Probably a bit too hard-science to be of relevance to my work, but you never
know.
If I can incorporate even 25% of the rigour that's described there into my own
practice, I'll be in a much better place than I have been to-date.
- [Transcribing medieval manuscripts with TEI](https://andrewdunning.ca/transcribing-medieval-manuscripts-tei)
(See above.)
Chances are I'll never (need to) use TEI, but I'm into it.
## Some software I wasn't previously aware of
### Pandoc
Markdown to PDF? To HTML? With metadata-awareness? Yes please.
One issue... Pandoc doesn't appear to like display-math blocks containing
nested environments, e.g.
```markdown
$$
\begin{align}
e^{i\pi} = -1
\end{align}
$$
```
GitHub doesn't appear to have a problem with that sort of action.
What about GitLab?..
$$
\begin{align}
e^{i\pi} = -1
\end{align}
$$
### DocFetcher
Not sure I'll use it, but then again there have been various times when I've had
to resort to trying `find` or `locate` at the (Mac) command line, and it's been
painful.
### ExifTool
Perhaps I *should* be adding metadata to my images and audio files.
```shell
exiftool -[comment|notes]=":mylabel:" img.jpg
```
Worth remembering that, in addition to EXIF,
[XMP](https://en.wikipedia.org/wiki/Extensible_Metadata_Platform) exists.
# 26/03/2024
Working my way through Module 2.
## Reproducibility Problems
- [Reinhart & Rogoff](https://en.wikipedia.org/wiki/Growth_in_a_Time_of_Debt):
Growth in a Time of Debt
In short, the basis for the economic orthodoxy with regard to _austerity_ in the
wake of the 2008/9 financial crisis.
Ultimately based the insubstantiable assertion that national debt exceeding 90%
of GDP has "[dramatic consequences for growth]".

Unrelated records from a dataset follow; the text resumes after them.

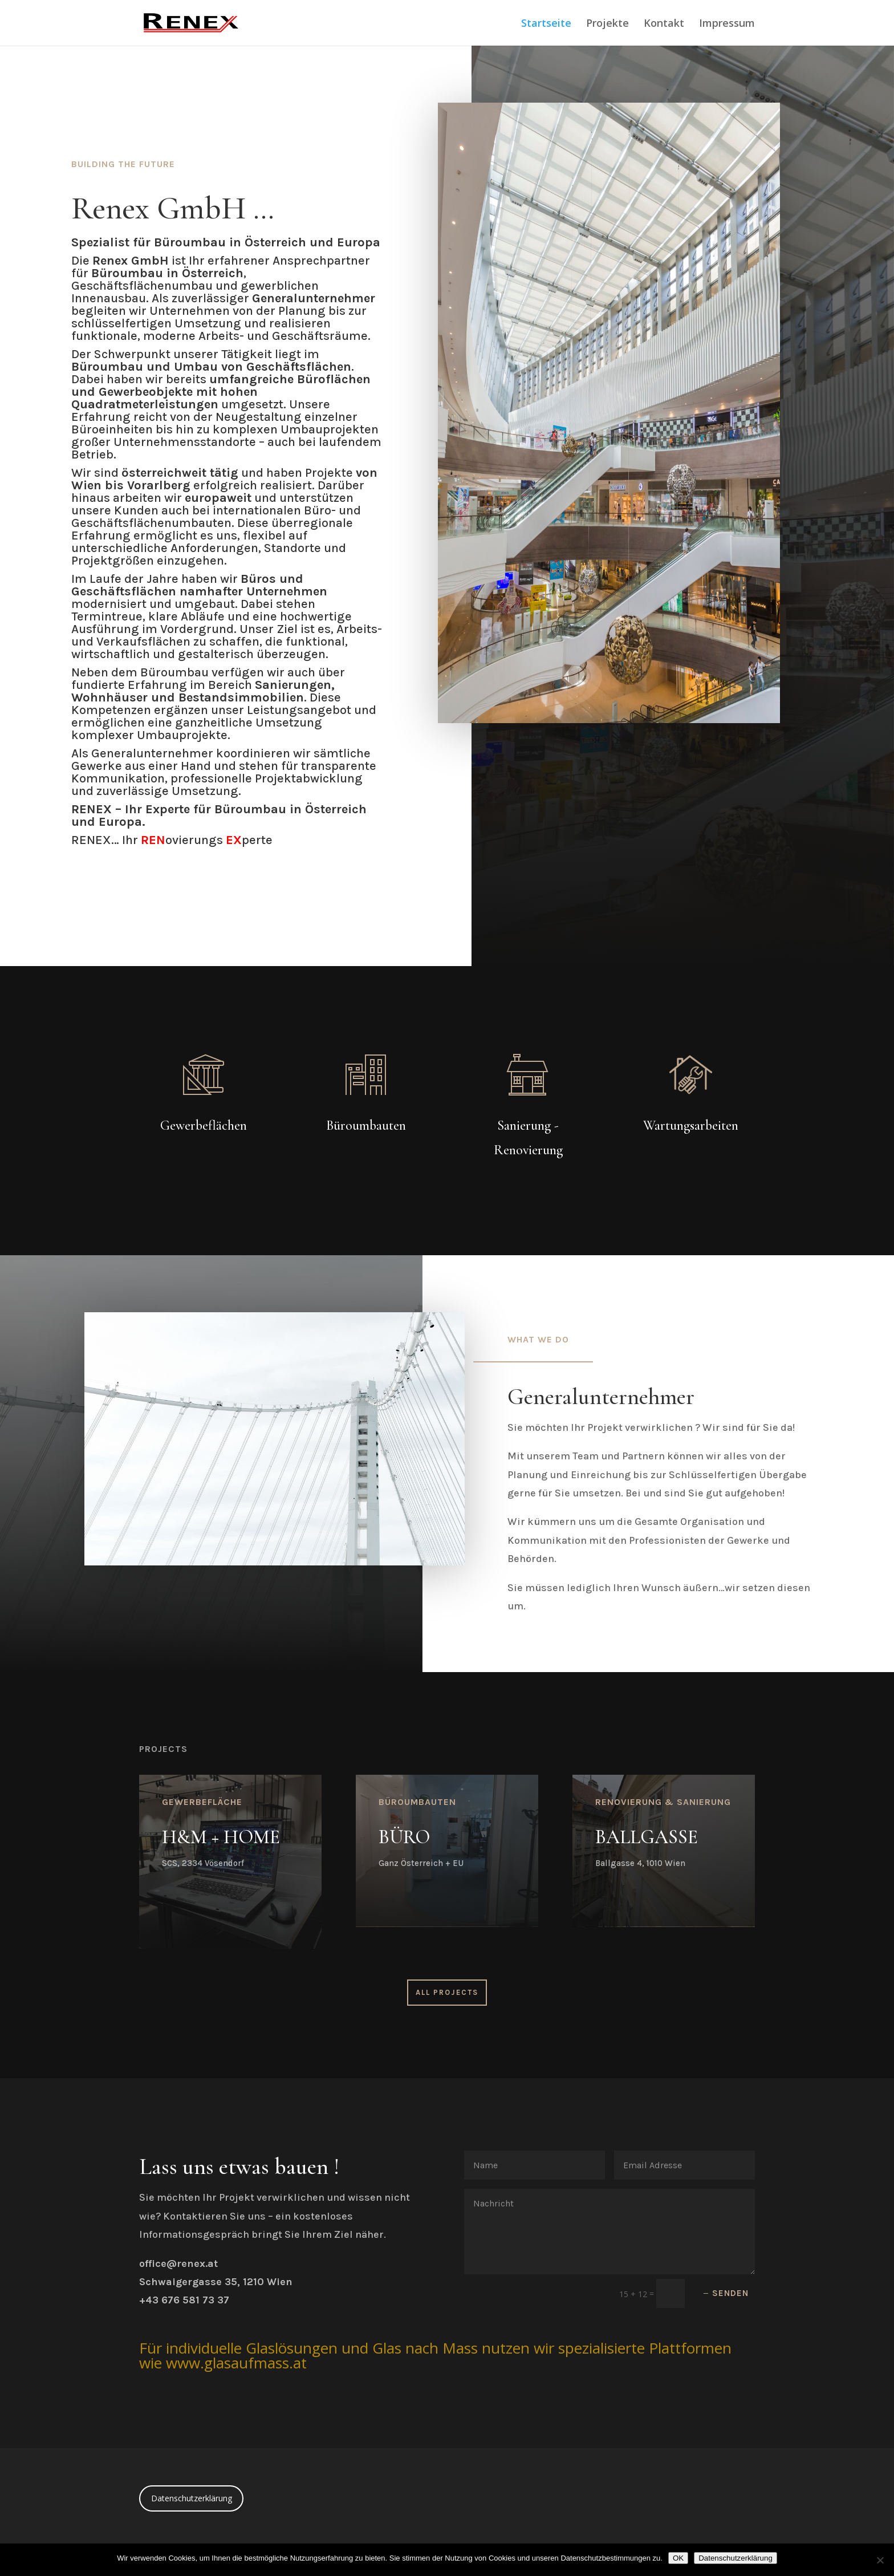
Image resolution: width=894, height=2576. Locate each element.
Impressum (727, 24)
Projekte (607, 24)
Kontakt (664, 24)
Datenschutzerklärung (191, 2498)
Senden (730, 2293)
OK (678, 2558)
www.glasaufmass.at (236, 2362)
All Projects (447, 1992)
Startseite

By the time their dubious data-handling and slipshod statistical practice had
been discovered, their conclusions were already in the hands of conservative
economic policymakers.
- Chang et al. and the database column-swap
[debacle](https://people.ligo-wa.caltech.edu/~michael.landry/calibration/S5/getsignright.pdf)
Papers had to be retracted.
Sure, methodological problems, but driven by _sociological/cultural_ ones;
high productivist pressure — _publish or perish_.
The real problem is the risk of a lack of rigour and transparency...
## Why is reproducibility difficult?
- Lack of info leading to inability to replicate decisions made by original
researchers.
- Profusion of errors caused by the user of computers;
- computers permit us to go further and faster, but also to make errors more
readily and rapidly;
- there's also the black-box effect of proprietary software, and the daftness
of opinionated design decisions being confused for helpful ones, e.g.
"MARCH1" and "2310009E13" being interpreted by Excel as a date and a very
large number respectively.
- Lack of rigour and organisation;
- no VCS, manual file-naming conventions, etc.;
- no code-review or continuous integration.
- And, as ever, cultural/social issues;
- an article can be (uncharitably) described as an advert for the _real_ work
of research and result-gathering, but why?;
- well, perhaps we feel like we could have been more rigorous, so we take a
few liberties with documenting our work, we get selective with our results,
etc.;
- ultimately we don't wish to suffer embarrassment or humiliation, or (worse
still!) miss an opportunity to publish;
- the irony being that we'd be better-placed to publish if we were open,
transparent, etc.; but we're far from alone in all this.